How to Get to “Seuilla”: Dealing with Early Modern Orthography in a Search Engine

One of the central tools for working with the texts in the School of Salamanca‘s digital collection of sources is our digital edition’s search functionality, which is supposed to provide an easy-to-use means for querying single texts or the whole corpus for search terms. Speaking from a technical perspective, the quality of this search functionality – or, more precisely, the search engine that it is powered by – depends on several resources that it needs to be provided with, such as high-quality dictionaries for the languages in the corpus as well as a suitable setup for the search engine’s ‘indexing’ of the texts. As we recently encountered a demand to adjust the functioning of our search engine in a rather fundamental way due to some specific orthographic properties of the texts we are dealing with, I would like to use this opportunity to give a rough (and, hopefully, not too technical) overview of the functioning of our search before going into detail about the problem at hand.

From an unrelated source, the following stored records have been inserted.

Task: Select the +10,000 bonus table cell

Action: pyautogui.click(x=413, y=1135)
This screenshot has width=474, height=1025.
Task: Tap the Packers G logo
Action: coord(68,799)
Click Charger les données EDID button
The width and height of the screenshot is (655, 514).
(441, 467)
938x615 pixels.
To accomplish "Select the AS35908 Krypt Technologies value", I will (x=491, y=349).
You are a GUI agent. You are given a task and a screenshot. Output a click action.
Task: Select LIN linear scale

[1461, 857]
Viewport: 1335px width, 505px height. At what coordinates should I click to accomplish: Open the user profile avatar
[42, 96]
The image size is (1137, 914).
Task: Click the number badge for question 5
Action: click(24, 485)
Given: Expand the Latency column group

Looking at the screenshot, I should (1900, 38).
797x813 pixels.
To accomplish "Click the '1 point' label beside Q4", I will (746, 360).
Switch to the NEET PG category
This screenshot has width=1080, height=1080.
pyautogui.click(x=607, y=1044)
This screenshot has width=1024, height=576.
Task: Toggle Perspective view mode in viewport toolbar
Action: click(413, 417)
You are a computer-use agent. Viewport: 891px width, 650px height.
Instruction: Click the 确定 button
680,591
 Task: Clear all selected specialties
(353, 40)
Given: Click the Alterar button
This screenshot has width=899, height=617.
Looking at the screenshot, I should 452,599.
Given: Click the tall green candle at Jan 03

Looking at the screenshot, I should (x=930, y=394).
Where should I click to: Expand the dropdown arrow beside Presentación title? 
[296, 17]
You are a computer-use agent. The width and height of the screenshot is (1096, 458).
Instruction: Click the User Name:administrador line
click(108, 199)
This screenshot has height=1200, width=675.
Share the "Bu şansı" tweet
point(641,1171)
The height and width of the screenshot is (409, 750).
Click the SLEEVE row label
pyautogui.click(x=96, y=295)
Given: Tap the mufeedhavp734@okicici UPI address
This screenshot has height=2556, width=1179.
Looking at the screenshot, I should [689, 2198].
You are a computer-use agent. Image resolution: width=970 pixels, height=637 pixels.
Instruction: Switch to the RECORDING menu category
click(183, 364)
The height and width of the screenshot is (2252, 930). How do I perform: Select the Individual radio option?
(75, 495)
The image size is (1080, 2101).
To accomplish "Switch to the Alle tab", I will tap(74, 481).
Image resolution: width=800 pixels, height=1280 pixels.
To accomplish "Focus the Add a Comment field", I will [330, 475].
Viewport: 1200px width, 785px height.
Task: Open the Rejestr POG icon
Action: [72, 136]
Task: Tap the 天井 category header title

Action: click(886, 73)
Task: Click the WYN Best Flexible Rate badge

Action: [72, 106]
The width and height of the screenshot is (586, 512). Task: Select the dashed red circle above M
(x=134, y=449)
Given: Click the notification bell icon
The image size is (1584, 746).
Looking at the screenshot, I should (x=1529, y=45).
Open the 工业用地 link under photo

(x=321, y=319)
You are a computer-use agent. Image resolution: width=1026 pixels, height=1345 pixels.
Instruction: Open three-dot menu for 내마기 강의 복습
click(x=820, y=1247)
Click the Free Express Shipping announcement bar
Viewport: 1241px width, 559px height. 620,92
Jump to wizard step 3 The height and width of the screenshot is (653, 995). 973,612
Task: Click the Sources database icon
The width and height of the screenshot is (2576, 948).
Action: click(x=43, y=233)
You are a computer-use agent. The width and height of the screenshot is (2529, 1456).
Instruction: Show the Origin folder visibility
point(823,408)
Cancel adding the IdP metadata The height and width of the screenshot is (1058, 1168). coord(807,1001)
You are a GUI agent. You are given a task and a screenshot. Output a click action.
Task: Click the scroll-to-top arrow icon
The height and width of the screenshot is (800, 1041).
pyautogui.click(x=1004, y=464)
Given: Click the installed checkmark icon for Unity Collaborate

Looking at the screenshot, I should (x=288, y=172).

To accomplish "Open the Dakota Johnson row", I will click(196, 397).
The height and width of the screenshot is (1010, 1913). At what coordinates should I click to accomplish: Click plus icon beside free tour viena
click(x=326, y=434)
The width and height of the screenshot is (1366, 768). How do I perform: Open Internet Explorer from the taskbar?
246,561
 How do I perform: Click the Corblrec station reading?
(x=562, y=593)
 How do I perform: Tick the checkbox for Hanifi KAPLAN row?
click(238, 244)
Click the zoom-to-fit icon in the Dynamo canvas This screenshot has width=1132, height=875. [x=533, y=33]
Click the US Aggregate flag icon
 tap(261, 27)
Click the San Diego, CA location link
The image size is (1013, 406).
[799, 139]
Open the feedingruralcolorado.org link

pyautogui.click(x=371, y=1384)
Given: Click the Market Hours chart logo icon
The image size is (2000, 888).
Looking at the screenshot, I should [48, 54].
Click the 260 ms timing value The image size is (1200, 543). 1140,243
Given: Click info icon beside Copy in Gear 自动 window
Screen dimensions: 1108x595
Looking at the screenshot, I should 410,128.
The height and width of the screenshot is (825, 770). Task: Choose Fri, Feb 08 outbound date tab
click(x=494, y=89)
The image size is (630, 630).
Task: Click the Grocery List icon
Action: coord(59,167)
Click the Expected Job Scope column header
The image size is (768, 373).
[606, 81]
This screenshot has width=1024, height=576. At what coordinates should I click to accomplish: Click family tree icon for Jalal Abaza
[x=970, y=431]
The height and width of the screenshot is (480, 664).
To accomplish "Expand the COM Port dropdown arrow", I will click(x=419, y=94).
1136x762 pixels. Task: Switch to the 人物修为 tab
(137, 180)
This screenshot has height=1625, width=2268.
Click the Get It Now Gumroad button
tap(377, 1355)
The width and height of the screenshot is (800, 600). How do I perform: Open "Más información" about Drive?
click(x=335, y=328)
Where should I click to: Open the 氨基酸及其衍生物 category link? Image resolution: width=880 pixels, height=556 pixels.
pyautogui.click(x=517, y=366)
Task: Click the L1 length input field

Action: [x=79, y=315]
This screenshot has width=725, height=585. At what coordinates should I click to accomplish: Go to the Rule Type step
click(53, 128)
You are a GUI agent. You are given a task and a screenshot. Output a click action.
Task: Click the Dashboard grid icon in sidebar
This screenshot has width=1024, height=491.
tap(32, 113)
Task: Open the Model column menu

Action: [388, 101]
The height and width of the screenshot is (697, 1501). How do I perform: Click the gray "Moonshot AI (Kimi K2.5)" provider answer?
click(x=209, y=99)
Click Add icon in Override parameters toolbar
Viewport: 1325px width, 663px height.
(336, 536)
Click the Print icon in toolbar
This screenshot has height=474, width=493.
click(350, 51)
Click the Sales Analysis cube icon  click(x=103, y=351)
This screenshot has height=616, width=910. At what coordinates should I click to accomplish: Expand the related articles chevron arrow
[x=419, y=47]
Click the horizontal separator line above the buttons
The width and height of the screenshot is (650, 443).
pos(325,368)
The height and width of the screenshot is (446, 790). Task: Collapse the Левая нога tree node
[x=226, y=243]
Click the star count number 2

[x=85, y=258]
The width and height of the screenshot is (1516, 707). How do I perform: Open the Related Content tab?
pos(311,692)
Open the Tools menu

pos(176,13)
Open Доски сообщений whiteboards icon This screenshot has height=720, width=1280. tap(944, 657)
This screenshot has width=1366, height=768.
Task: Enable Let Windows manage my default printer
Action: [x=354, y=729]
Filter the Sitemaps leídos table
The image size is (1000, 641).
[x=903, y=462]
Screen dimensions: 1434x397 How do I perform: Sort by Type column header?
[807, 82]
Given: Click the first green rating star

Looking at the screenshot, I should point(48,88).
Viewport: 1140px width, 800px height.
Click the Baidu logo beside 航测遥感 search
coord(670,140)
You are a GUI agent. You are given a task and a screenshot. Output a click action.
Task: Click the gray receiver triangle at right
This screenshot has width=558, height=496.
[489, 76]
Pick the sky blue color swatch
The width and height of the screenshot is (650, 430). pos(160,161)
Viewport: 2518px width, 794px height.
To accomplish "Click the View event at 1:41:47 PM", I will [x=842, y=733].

In the case of our digital edition, the search functionality is currently based on a Sphinxsearch engine that provides our web application with search results in the following way: whenever a user triggers a search (say, for the Latin term “lex”), the web application sends a request to the Sphinxsearch engine (that is, a data server independent from the web application) asking for all text snippets that include the search term, or a term derived from its lemma (such as “leges” or “legum”), or even – if they are available in the engine’s dictionaries – translated forms of the term (hence, in this case, we would also find the Spanish term “ley”). These snippets, which are returned by the search server after it has gone through its indexes, are then displayed in the search results view in our webpage. Of course, this works only if the search server has already indexed these snippets beforehand (where ‘indexing’ generally means the process of storing and making the text snippets searchable), so that it can quickly fetch them on demand. Therefore, whenever a new work is being published in our digital collection, text snippets for the respective work are created through the web application, and a nightly indexing routine of the search server regularly requests all available snippets from the web app, thus making sure that the snippets it holds are updated on a day-to-day basis. As one might already guess with regards to the prevalence of the term ‘index(ing)’ in this paragraph, a suitable configuration of the indexing routine is of central importance for a well-functioning search engine, and it is precisely the configuration of the indexing which we recently had to revise fundamentally due to a problem that we were hinted at by users of the search function.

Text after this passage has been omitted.